**EXERCISE DATA:**

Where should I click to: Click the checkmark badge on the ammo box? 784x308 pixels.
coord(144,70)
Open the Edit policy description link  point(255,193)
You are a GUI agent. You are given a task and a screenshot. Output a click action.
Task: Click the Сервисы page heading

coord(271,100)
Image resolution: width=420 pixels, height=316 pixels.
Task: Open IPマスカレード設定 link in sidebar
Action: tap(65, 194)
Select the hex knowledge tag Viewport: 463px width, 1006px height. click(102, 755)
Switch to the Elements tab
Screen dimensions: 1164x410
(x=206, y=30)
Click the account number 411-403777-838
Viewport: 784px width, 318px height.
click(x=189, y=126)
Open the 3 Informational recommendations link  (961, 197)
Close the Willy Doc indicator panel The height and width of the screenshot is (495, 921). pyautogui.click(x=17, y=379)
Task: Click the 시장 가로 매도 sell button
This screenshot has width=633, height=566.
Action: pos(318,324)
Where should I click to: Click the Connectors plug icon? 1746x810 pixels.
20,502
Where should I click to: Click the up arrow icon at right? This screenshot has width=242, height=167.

**PROBLEM STATEMENT:** From the listing above, extract all records word for word.

**REPLY TO THE EXERCISE:**
Where should I click to: Click the checkmark badge on the ammo box? 784x308 pixels.
coord(144,70)
Open the Edit policy description link  point(255,193)
You are a GUI agent. You are given a task and a screenshot. Output a click action.
Task: Click the Сервисы page heading

coord(271,100)
Image resolution: width=420 pixels, height=316 pixels.
Task: Open IPマスカレード設定 link in sidebar
Action: tap(65, 194)
Select the hex knowledge tag Viewport: 463px width, 1006px height. click(102, 755)
Switch to the Elements tab
Screen dimensions: 1164x410
(x=206, y=30)
Click the account number 411-403777-838
Viewport: 784px width, 318px height.
click(x=189, y=126)
Open the 3 Informational recommendations link  (961, 197)
Close the Willy Doc indicator panel The height and width of the screenshot is (495, 921). pyautogui.click(x=17, y=379)
Task: Click the 시장 가로 매도 sell button
This screenshot has width=633, height=566.
Action: pos(318,324)
Where should I click to: Click the Connectors plug icon? 1746x810 pixels.
20,502
Where should I click to: Click the up arrow icon at right? This screenshot has width=242, height=167.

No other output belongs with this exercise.